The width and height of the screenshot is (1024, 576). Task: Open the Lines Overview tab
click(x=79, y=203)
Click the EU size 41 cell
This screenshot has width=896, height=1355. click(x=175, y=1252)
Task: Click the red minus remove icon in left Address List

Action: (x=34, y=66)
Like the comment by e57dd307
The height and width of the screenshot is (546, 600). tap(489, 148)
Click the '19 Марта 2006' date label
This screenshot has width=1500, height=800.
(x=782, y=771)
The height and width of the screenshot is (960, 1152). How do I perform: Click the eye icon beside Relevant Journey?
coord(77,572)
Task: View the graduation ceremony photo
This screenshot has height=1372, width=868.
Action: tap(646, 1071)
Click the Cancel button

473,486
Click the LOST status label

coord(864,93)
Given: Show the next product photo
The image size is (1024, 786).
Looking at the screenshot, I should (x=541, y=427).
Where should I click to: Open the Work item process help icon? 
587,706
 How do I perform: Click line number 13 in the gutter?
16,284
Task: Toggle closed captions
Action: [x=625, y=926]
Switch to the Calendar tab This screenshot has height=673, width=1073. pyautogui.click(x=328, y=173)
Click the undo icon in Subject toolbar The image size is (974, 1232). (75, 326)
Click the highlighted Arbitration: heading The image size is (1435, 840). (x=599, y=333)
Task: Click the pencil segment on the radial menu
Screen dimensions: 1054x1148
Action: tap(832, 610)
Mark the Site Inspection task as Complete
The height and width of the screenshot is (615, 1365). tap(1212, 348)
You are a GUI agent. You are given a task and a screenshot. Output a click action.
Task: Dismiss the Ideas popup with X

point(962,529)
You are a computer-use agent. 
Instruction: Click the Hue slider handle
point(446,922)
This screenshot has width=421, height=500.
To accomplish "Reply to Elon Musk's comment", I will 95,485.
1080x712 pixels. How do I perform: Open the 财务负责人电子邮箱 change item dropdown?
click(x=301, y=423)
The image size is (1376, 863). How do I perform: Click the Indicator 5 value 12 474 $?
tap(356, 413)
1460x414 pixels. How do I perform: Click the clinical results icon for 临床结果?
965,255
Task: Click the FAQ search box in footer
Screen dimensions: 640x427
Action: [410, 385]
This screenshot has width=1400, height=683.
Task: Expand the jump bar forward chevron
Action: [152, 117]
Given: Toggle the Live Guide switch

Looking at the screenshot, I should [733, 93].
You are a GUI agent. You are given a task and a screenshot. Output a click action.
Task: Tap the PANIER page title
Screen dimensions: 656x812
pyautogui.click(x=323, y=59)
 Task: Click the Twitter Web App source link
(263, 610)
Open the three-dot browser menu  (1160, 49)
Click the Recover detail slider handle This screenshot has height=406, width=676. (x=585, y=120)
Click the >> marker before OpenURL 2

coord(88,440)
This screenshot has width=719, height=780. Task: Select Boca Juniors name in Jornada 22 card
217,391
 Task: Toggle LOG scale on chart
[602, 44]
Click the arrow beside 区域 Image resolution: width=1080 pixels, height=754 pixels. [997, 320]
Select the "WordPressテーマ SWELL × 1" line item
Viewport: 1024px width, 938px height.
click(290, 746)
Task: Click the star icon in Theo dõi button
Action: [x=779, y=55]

◆ ◆ ◆ ◆ ◆ ◆ ◆

Repeat the records above with every character intact.

Answer for the task ▸
The width and height of the screenshot is (1024, 576). Task: Open the Lines Overview tab
click(x=79, y=203)
Click the EU size 41 cell
This screenshot has width=896, height=1355. click(x=175, y=1252)
Task: Click the red minus remove icon in left Address List

Action: (x=34, y=66)
Like the comment by e57dd307
The height and width of the screenshot is (546, 600). tap(489, 148)
Click the '19 Марта 2006' date label
This screenshot has width=1500, height=800.
(x=782, y=771)
The height and width of the screenshot is (960, 1152). How do I perform: Click the eye icon beside Relevant Journey?
coord(77,572)
Task: View the graduation ceremony photo
This screenshot has height=1372, width=868.
Action: tap(646, 1071)
Click the Cancel button

473,486
Click the LOST status label

coord(864,93)
Given: Show the next product photo
The image size is (1024, 786).
Looking at the screenshot, I should (x=541, y=427).
Where should I click to: Open the Work item process help icon? 
587,706
 How do I perform: Click line number 13 in the gutter?
16,284
Task: Toggle closed captions
Action: [x=625, y=926]
Switch to the Calendar tab This screenshot has height=673, width=1073. pyautogui.click(x=328, y=173)
Click the undo icon in Subject toolbar The image size is (974, 1232). (75, 326)
Click the highlighted Arbitration: heading The image size is (1435, 840). (x=599, y=333)
Task: Click the pencil segment on the radial menu
Screen dimensions: 1054x1148
Action: tap(832, 610)
Mark the Site Inspection task as Complete
The height and width of the screenshot is (615, 1365). tap(1212, 348)
You are a GUI agent. You are given a task and a screenshot. Output a click action.
Task: Dismiss the Ideas popup with X

point(962,529)
You are a computer-use agent. 
Instruction: Click the Hue slider handle
point(446,922)
This screenshot has width=421, height=500.
To accomplish "Reply to Elon Musk's comment", I will 95,485.
1080x712 pixels. How do I perform: Open the 财务负责人电子邮箱 change item dropdown?
click(x=301, y=423)
The image size is (1376, 863). How do I perform: Click the Indicator 5 value 12 474 $?
tap(356, 413)
1460x414 pixels. How do I perform: Click the clinical results icon for 临床结果?
965,255
Task: Click the FAQ search box in footer
Screen dimensions: 640x427
Action: [410, 385]
This screenshot has width=1400, height=683.
Task: Expand the jump bar forward chevron
Action: [152, 117]
Given: Toggle the Live Guide switch

Looking at the screenshot, I should [733, 93].
You are a GUI agent. You are given a task and a screenshot. Output a click action.
Task: Tap the PANIER page title
Screen dimensions: 656x812
pyautogui.click(x=323, y=59)
 Task: Click the Twitter Web App source link
(263, 610)
Open the three-dot browser menu  (1160, 49)
Click the Recover detail slider handle This screenshot has height=406, width=676. (x=585, y=120)
Click the >> marker before OpenURL 2

coord(88,440)
This screenshot has width=719, height=780. Task: Select Boca Juniors name in Jornada 22 card
217,391
 Task: Toggle LOG scale on chart
[602, 44]
Click the arrow beside 区域 Image resolution: width=1080 pixels, height=754 pixels. [997, 320]
Select the "WordPressテーマ SWELL × 1" line item
Viewport: 1024px width, 938px height.
click(290, 746)
Task: Click the star icon in Theo dõi button
Action: [x=779, y=55]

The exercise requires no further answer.